Lorin P. Maletsky
Lawrence, KS 66045
Dr. Maletsky began teaching at the University of Kansas in 2000. His courses are in the design and mechanics tracks of the curriculum, and he also offers graduate courses in dynamics and manufacturing. He has received a number of teaching awards including the Kemper Fellowship for Teaching Excellence and the Sharp Teaching Fellowship.
Dr. Maletsky’s research area is machine design and biomechanics, specifically the experimental testing of cadaveric joints using custom-designed physiological loading equipment. He has had funding from the orthopedic industry, the National Science Foundation, and the Center for Disease Control. Graduates from his laboratory hold positions in a number of the world’s largest orthopedic companies, as well as in academia and in other industries. He is a member of the Bioengineering Division of ASME and currently chairs the Design, Dynamics, and Rehabilitation Technical Committee. Dr. Maletsky is also a member of the Orthopedic Research Society and the American Society for Engineering Education.
Statics, Dynamics, Strength of Materials, Kinematics, Introduction to Design, Machine Design, Senior Level Design, Design for Manufacturability, Biomechanics, Project Classes
Research is the cornerstone of a strong and competitive engineering program. Timely, applicable, and focused research at the university level will interest industry and sponsoring agencies which will help attract better students. I am committed to developing a strong research program in biomechanics while complementing and, hopefully, collaborating with existing research labs at the university.

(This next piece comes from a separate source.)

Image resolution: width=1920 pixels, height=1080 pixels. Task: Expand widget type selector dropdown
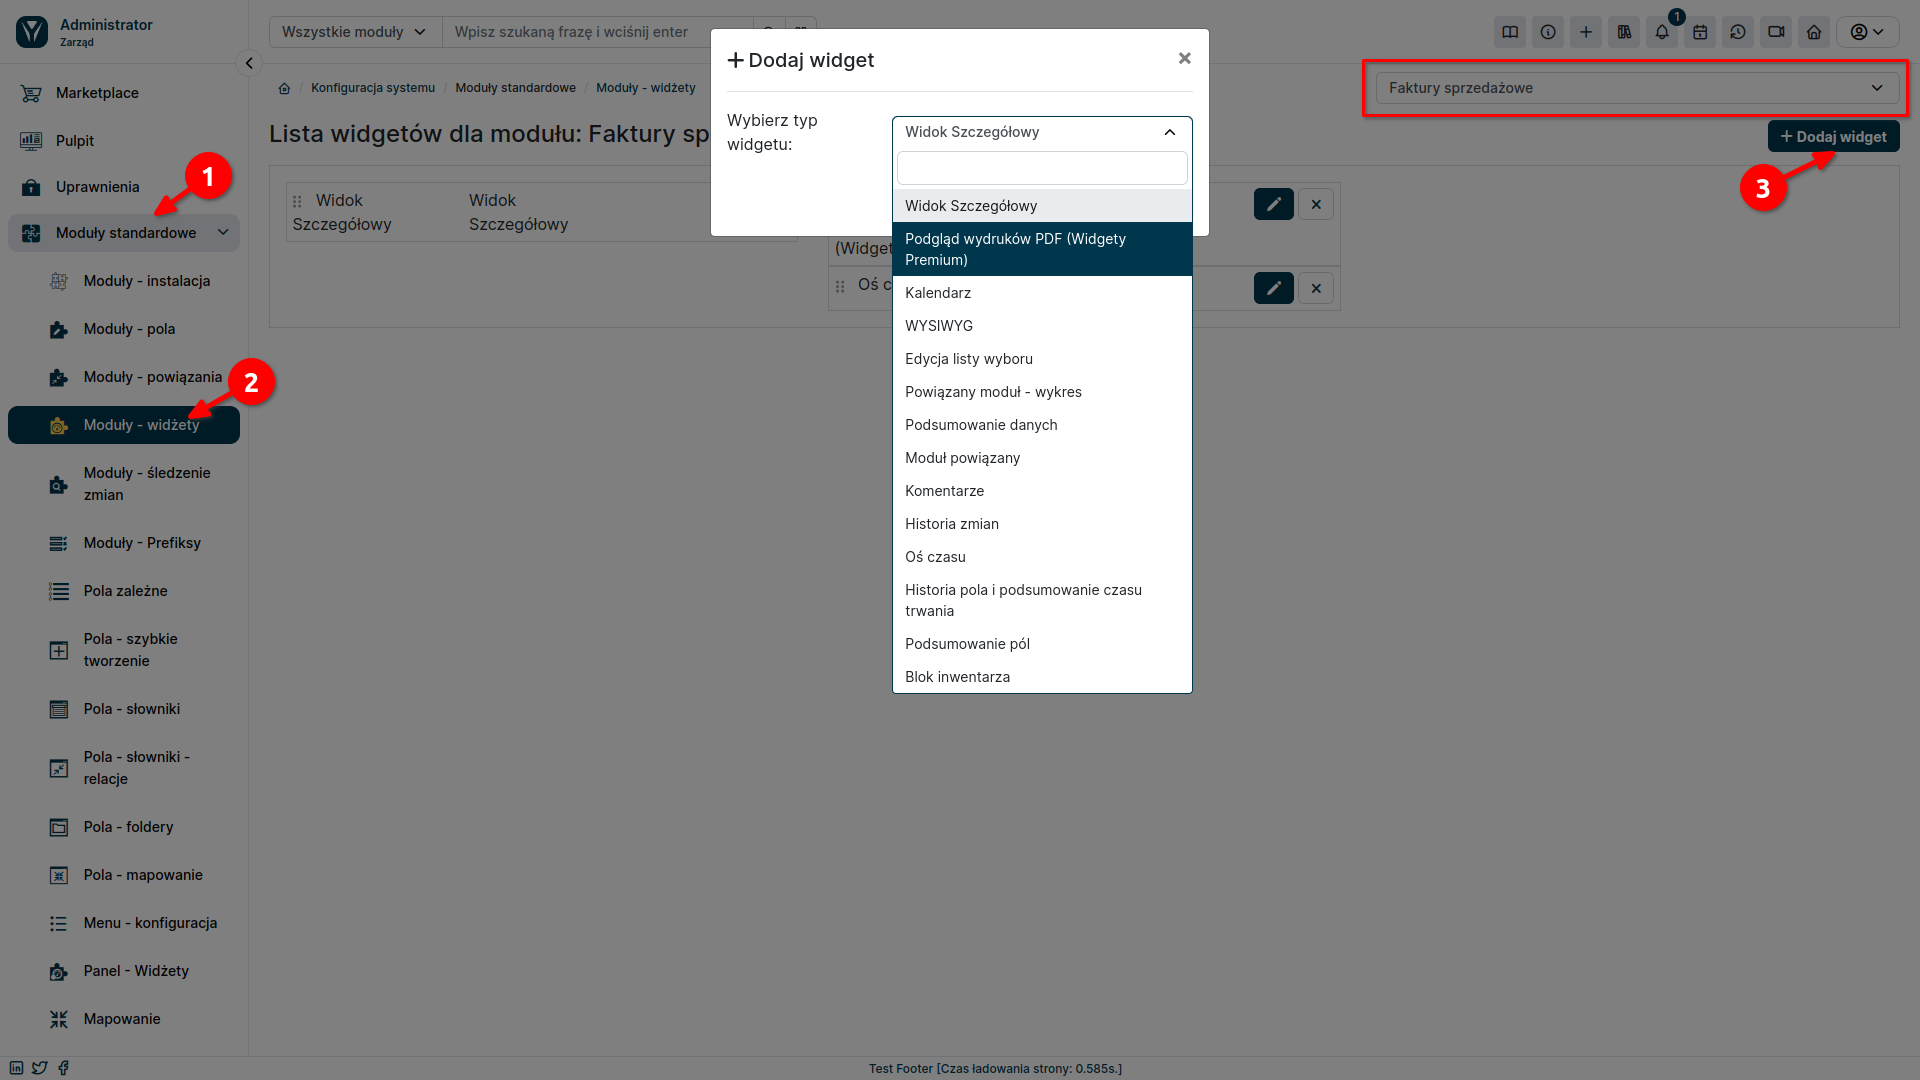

My research in the Purdue University Biomechanics Laboratory involved the operation of a variety of different testing machines and experimental apparatuses related to biomechanics. My primary work involved the design, development, and experimental validation of a knee simulator. The five-axis electrohydraulic simulator provides dynamic loading on the knee to simulate normal ambulatory activities such as walking. My responsibilities included all design, assembly, hydraulics, and electronics for the machine. I have conducted a variety of testing at Purdue including extended 100,000 cycle wear tests and kinematic evaluations of prosthetic devices in cadaveric specimens for normal activities.
Currently, the orthopedic market is healthy and will continue to be so for some time as the baby boomers age. New prosthetic designs are continually being developed and the need exists to evaluate these designs and to develop new design tools for the orthopedic industry to use. While my work to date deals mainly with prosthetic knees, my experiences can be easily transferred to other device testing such as prosthetic hips, ankles, and other joints as well as spine devices. Possible directions I might pursue are the design and operation of multi-axial controlled motion systems used to load and move biological systems or other mechanical devices. Kinematic investigation of joints continues to be an important factor in the design of high load joint prosthetics where small motions have been linked to increased polyethylene wear as well as low load joints which are susceptible to repetitive stress injuries. A better understanding of the wear mechanisms at artificial joint articulations could be developed with experimental tests coupled with finite element modeling and tribological effects. In addition to research in biomechanics, I am also interested in pursuing other advanced machine design projects similar in nature. I would like to develop biomechanics projects with a strong emphasis on mechanical engineering. My work also complements a clinical program. Collaboration with orthopedic surgeons, biomechanics companies, and other researchers in related fields would likely yield valuable results. My past work and close affiliation with the orthopedic industry will hopefully continue with future projects and funding. In addition to sources of funding from industry, foundation and government organizations will also be solicited.
An important function of research at a university is the development of future engineers with the skills and confidence to pursue independent ideas and provide novel and successful solutions to the engineering problems of the future. My experiences in the classroom, and with guiding senior research projects, has taught me that motivating and intellectually challenging students is an important and necessary part to helping them succeed. The field of biomechanics is broad enough and contains many interesting and challenging projects to support advanced studies in a variety of areas and at different levels.